** Opening PROVIDED DATA block **

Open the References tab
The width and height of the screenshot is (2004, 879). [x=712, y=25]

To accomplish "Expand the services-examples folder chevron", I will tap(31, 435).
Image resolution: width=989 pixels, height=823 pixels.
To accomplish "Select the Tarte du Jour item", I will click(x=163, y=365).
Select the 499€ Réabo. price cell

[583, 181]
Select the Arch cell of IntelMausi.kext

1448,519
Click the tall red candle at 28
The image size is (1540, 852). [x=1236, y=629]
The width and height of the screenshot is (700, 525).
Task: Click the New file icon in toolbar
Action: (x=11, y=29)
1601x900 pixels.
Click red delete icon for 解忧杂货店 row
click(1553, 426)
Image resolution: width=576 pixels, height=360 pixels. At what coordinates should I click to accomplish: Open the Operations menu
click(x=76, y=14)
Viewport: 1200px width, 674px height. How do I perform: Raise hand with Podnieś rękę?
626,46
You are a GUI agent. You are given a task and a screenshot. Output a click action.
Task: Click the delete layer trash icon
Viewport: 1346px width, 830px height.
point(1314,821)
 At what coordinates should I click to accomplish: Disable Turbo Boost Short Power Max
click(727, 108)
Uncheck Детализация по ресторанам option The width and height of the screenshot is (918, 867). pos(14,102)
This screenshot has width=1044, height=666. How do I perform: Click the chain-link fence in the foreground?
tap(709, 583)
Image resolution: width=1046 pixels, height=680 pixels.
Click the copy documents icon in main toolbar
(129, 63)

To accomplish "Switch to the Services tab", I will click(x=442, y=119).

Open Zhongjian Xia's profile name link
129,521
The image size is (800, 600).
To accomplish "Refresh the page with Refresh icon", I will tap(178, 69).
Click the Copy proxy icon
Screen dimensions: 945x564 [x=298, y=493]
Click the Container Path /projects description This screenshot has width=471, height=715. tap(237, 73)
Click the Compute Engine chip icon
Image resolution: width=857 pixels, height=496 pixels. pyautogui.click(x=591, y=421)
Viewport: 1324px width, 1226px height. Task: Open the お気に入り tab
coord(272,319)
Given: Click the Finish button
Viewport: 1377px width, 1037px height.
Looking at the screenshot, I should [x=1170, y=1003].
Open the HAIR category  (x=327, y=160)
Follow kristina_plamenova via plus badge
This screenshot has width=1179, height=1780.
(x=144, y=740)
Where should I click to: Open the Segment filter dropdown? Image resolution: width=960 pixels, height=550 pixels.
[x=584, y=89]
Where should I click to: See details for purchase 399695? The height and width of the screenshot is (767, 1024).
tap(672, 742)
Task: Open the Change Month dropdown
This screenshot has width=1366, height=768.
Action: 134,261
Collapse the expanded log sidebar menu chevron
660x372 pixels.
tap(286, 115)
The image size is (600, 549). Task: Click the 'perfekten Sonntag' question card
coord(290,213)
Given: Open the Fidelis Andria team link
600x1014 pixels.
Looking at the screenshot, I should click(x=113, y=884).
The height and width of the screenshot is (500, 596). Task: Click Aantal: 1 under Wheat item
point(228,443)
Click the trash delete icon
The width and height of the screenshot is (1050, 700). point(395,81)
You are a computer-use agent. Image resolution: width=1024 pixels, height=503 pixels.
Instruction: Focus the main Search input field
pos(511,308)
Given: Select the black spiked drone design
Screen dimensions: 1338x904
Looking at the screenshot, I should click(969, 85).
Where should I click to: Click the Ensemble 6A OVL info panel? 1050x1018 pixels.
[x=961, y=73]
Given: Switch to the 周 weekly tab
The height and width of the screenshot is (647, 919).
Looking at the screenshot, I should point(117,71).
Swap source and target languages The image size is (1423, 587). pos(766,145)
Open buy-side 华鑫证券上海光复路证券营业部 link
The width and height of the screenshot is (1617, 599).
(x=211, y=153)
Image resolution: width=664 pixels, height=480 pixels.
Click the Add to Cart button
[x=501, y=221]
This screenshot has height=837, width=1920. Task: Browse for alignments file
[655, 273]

** Closing PROVIDED DATA block **

WHAT YOU SHOULD DO – Every entry above should be duplicated exactly.

ANSWER BELOW –
Open the References tab
The width and height of the screenshot is (2004, 879). [x=712, y=25]

To accomplish "Expand the services-examples folder chevron", I will tap(31, 435).
Image resolution: width=989 pixels, height=823 pixels.
To accomplish "Select the Tarte du Jour item", I will click(x=163, y=365).
Select the 499€ Réabo. price cell

[583, 181]
Select the Arch cell of IntelMausi.kext

1448,519
Click the tall red candle at 28
The image size is (1540, 852). [x=1236, y=629]
The width and height of the screenshot is (700, 525).
Task: Click the New file icon in toolbar
Action: (x=11, y=29)
1601x900 pixels.
Click red delete icon for 解忧杂货店 row
click(1553, 426)
Image resolution: width=576 pixels, height=360 pixels. At what coordinates should I click to accomplish: Open the Operations menu
click(x=76, y=14)
Viewport: 1200px width, 674px height. How do I perform: Raise hand with Podnieś rękę?
626,46
You are a GUI agent. You are given a task and a screenshot. Output a click action.
Task: Click the delete layer trash icon
Viewport: 1346px width, 830px height.
point(1314,821)
 At what coordinates should I click to accomplish: Disable Turbo Boost Short Power Max
click(727, 108)
Uncheck Детализация по ресторанам option The width and height of the screenshot is (918, 867). pos(14,102)
This screenshot has width=1044, height=666. How do I perform: Click the chain-link fence in the foreground?
tap(709, 583)
Image resolution: width=1046 pixels, height=680 pixels.
Click the copy documents icon in main toolbar
(129, 63)

To accomplish "Switch to the Services tab", I will click(x=442, y=119).

Open Zhongjian Xia's profile name link
129,521
The image size is (800, 600).
To accomplish "Refresh the page with Refresh icon", I will tap(178, 69).
Click the Copy proxy icon
Screen dimensions: 945x564 [x=298, y=493]
Click the Container Path /projects description This screenshot has width=471, height=715. tap(237, 73)
Click the Compute Engine chip icon
Image resolution: width=857 pixels, height=496 pixels. pyautogui.click(x=591, y=421)
Viewport: 1324px width, 1226px height. Task: Open the お気に入り tab
coord(272,319)
Given: Click the Finish button
Viewport: 1377px width, 1037px height.
Looking at the screenshot, I should [x=1170, y=1003].
Open the HAIR category  (x=327, y=160)
Follow kristina_plamenova via plus badge
This screenshot has width=1179, height=1780.
(x=144, y=740)
Where should I click to: Open the Segment filter dropdown? Image resolution: width=960 pixels, height=550 pixels.
[x=584, y=89]
Where should I click to: See details for purchase 399695? The height and width of the screenshot is (767, 1024).
tap(672, 742)
Task: Open the Change Month dropdown
This screenshot has width=1366, height=768.
Action: 134,261
Collapse the expanded log sidebar menu chevron
660x372 pixels.
tap(286, 115)
The image size is (600, 549). Task: Click the 'perfekten Sonntag' question card
coord(290,213)
Given: Open the Fidelis Andria team link
600x1014 pixels.
Looking at the screenshot, I should click(x=113, y=884).
The height and width of the screenshot is (500, 596). Task: Click Aantal: 1 under Wheat item
point(228,443)
Click the trash delete icon
The width and height of the screenshot is (1050, 700). point(395,81)
You are a computer-use agent. Image resolution: width=1024 pixels, height=503 pixels.
Instruction: Focus the main Search input field
pos(511,308)
Given: Select the black spiked drone design
Screen dimensions: 1338x904
Looking at the screenshot, I should click(969, 85).
Where should I click to: Click the Ensemble 6A OVL info panel? 1050x1018 pixels.
[x=961, y=73]
Given: Switch to the 周 weekly tab
The height and width of the screenshot is (647, 919).
Looking at the screenshot, I should point(117,71).
Swap source and target languages The image size is (1423, 587). pos(766,145)
Open buy-side 华鑫证券上海光复路证券营业部 link
The width and height of the screenshot is (1617, 599).
(x=211, y=153)
Image resolution: width=664 pixels, height=480 pixels.
Click the Add to Cart button
[x=501, y=221]
This screenshot has height=837, width=1920. Task: Browse for alignments file
[655, 273]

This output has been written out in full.